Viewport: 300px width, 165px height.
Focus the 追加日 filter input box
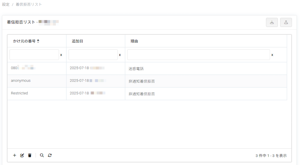tap(93, 55)
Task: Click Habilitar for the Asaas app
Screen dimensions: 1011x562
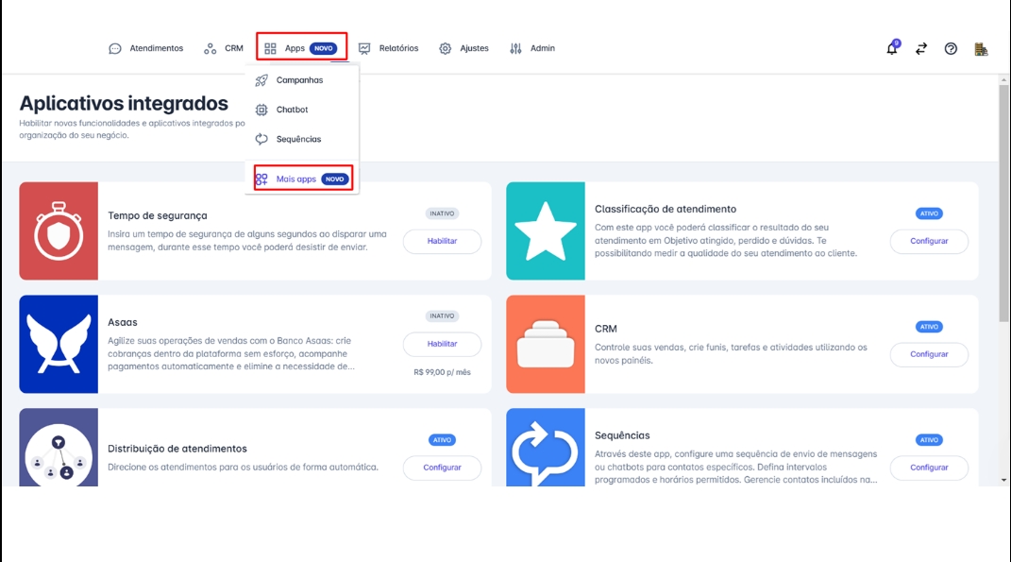Action: (x=442, y=344)
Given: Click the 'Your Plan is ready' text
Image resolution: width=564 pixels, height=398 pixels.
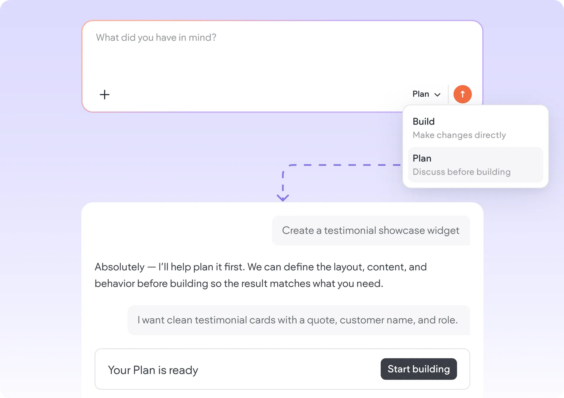Looking at the screenshot, I should tap(153, 370).
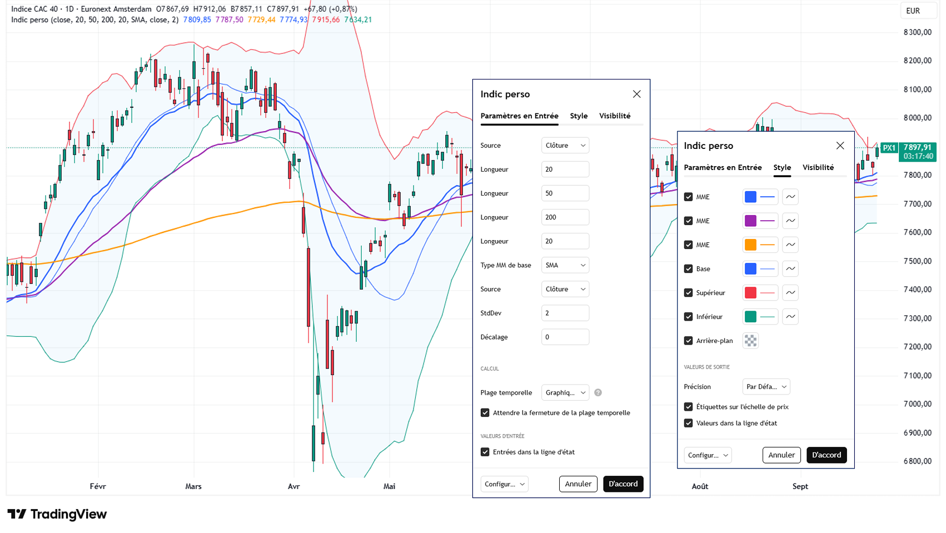Click Annuler in the input parameters dialog
Viewport: 946px width, 533px height.
[x=578, y=484]
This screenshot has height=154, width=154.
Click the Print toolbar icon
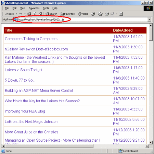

----------

What this task involves: Exclude every picture, then return precisely the lines that run from the line containing "Task: Click Habilitar for the Asaas app" through the end of the entries above.

Answer box:
Task: Click Habilitar for the Asaas app
Screen dimensions: 1011x562
Action: (x=442, y=344)
Given: Click the 'Your Plan is ready' text
Image resolution: width=564 pixels, height=398 pixels.
Looking at the screenshot, I should tap(153, 370).
Click Annuler in the input parameters dialog
Viewport: 946px width, 533px height.
[x=578, y=484]
This screenshot has height=154, width=154.
Click the Print toolbar icon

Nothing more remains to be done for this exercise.